━━ Available data
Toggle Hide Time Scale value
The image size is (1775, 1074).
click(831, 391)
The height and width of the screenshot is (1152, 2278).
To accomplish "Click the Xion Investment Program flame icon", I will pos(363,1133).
━━━━
**What is asked**
Repeat these lines word for word.

**The result**
Toggle Hide Time Scale value
The image size is (1775, 1074).
click(831, 391)
The height and width of the screenshot is (1152, 2278).
To accomplish "Click the Xion Investment Program flame icon", I will pos(363,1133).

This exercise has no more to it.